Geocortex Analytics dashboards allow you to monitor a collection of GIS resources all in one, easy-to-consume view. Dashboards can be personalized to contain whichever resources and infrastructure you want to monitor.
Perhaps you want to monitor the most-used resources for a set of your users? With Geocortex Analytics, you can build a dashboard that displays all the resources that are critical to the productivity of those users.
In this Geocortex Tech Tip, Derek Pettigrew (Geocortex Analytics Product Manager) shows you how to create a dashboard and populate it with the different resources you want to monitor.
Video Transcription
Hi, my name is Derek. I’m the Geocortex Analytics Product Manager, and today we’re going to take a look at configuring dashboards [in Geocortex Analytics], so you present all the panels you’re looking for in one place.
Let’s add a dashboard by going to the top right-hand corner, where we see “my dashboards”. We select this, add a new dashboard and name it based on the theme. I’m going look at a theme for LA County services, so I’ll call it that: “LA services”. By creating the dashboard, I now have one available, but I have not yet added any content to it.
To add content, I need to go and find the panels I want to add to my dashboard. We’re looking at services performance overall, so we’ll probably want to see things that impact it, such as [the physical] server, the ArcGIS server, and maybe Geocortex Essentials as well.

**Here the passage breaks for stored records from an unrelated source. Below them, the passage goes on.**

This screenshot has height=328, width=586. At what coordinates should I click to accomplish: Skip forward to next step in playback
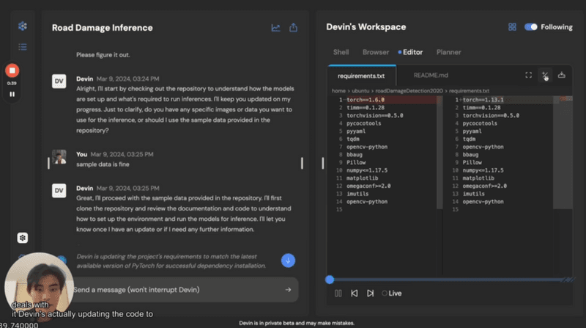click(370, 293)
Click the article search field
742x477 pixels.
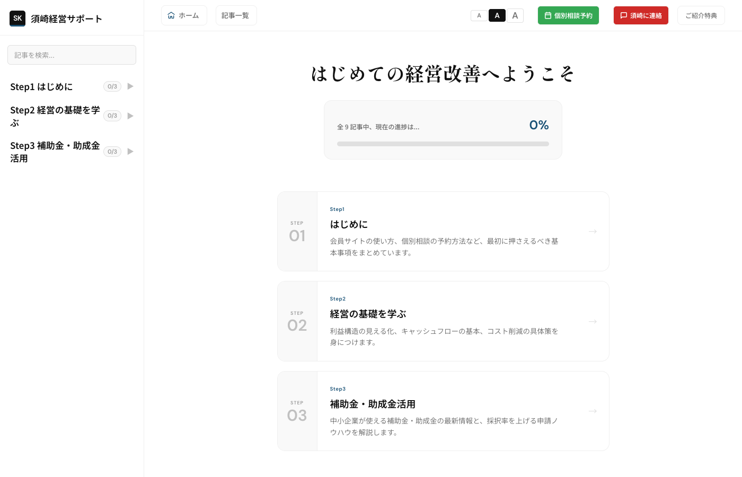pos(72,55)
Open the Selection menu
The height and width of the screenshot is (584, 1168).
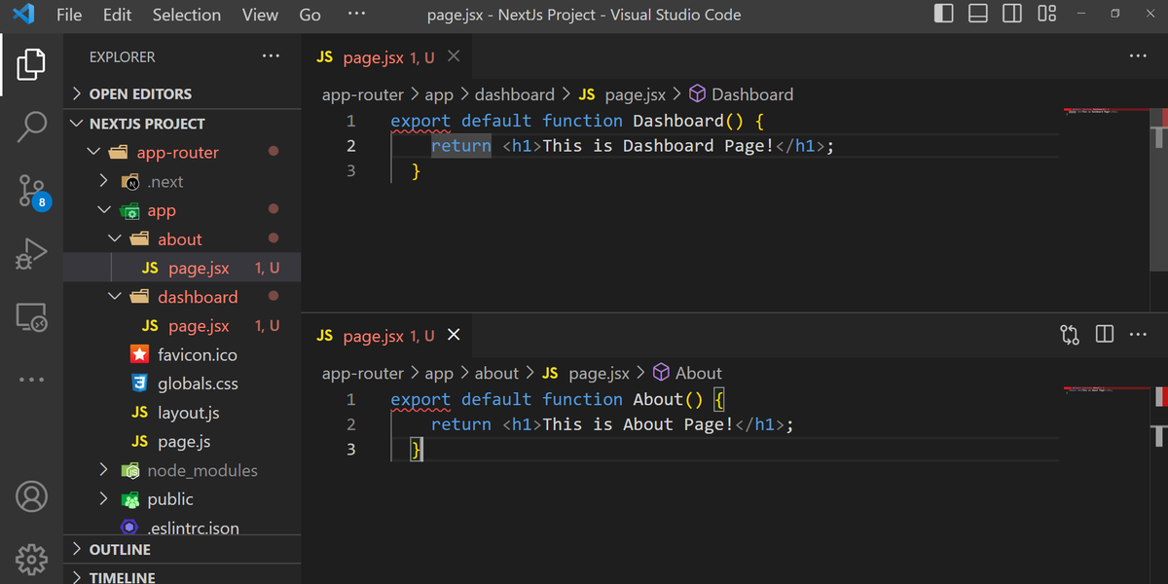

Now looking through [Geocortex Analytics], I have a panel in front of me with a lot of service information on it, but it’s not just for the LA County area that I’m looking for. What I can do is apply a filter to it and type in only things for “Los Angeles”. When I apply this filer, now I can see all my services for “Los Angeles”, and this filter will be retained when I apply it to my dashboard.
I go over here, to this dashboard icon, and I can add [this panel] to the dashboard I just created for LA Services Performance. Now I have that added; I can also go through and take a look at my server that [the LA County service] resides on to see how it’s performing so I can correlate that information. I’m going down to my actual memory usage – I think this is very useful to understand how my service is performing to ensure the actual hardware can handle the demands. So, I’ll also add that to my dashboard for LA Services Performance.

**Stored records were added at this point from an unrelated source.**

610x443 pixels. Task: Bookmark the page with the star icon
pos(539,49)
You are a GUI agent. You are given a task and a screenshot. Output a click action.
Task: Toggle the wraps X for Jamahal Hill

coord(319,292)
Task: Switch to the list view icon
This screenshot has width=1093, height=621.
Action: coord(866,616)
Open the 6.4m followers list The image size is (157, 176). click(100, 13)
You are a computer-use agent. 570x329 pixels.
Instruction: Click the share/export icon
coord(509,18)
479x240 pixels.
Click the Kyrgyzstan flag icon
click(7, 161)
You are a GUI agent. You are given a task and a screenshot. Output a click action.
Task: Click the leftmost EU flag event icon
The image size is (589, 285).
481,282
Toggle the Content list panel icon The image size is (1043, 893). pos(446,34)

Finally, I’m going to go and filter this whole menu, and take a look for my LA county application that I want to monitor. Selecting this, what I’m looking for is to see the overall traffic that’s coming in, to see how that actual service is performing under the demand of end-users. And I’ll also add that one in to my new dashboard.
Now that I’ve gone through and added numerous items to my dashboard, let’s take a look at it. This is what I’m seeing in my dashboard. I’m able to go through and have this wonderful panel just with my filtered results for “Los Angeles”. I’m able to see the server it resides on, and I’m able to go down and see the actual visitor types coming through to my applications, all in one place. And these dashboards are also exportable to PDF for sharing.
That’s how to create a [Geocortex Analytics] dashboard. Thank you for your time.